**OBJECTIVE**
Which lines in the entries below contain the string "width"? Report each one by copying it in full, treating uppercase and lowercase as different.

**DATASET EXTRACT**
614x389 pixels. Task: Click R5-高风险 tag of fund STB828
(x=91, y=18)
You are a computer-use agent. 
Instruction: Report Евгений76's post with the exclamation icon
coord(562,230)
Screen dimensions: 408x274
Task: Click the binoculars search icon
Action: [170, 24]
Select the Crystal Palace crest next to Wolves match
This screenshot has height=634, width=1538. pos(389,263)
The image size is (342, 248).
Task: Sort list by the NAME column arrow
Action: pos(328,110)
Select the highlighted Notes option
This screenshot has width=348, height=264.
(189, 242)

==

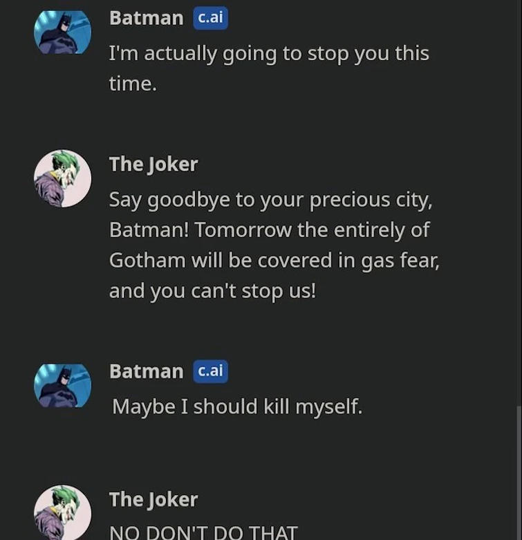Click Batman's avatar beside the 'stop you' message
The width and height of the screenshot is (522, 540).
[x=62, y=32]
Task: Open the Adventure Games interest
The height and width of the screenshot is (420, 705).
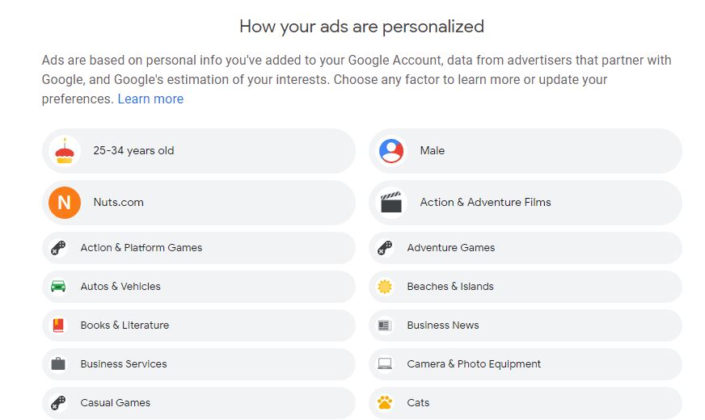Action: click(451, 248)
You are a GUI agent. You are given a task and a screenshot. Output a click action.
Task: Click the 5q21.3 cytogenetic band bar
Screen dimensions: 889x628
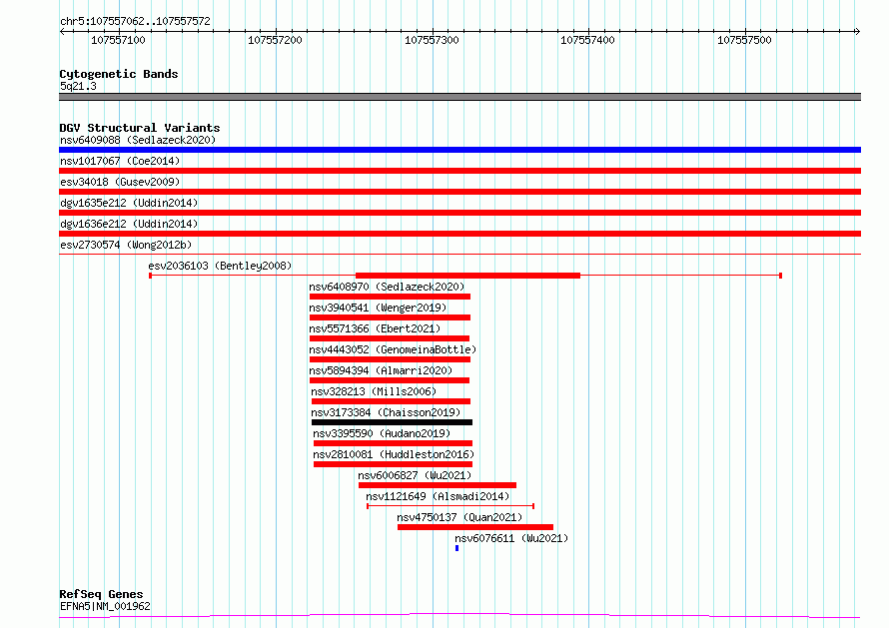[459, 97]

**COMPLETED EXERCISE**
This screenshot has height=634, width=1538. pos(389,263)
This screenshot has width=348, height=264.
The width and height of the screenshot is (522, 540).
The height and width of the screenshot is (420, 705).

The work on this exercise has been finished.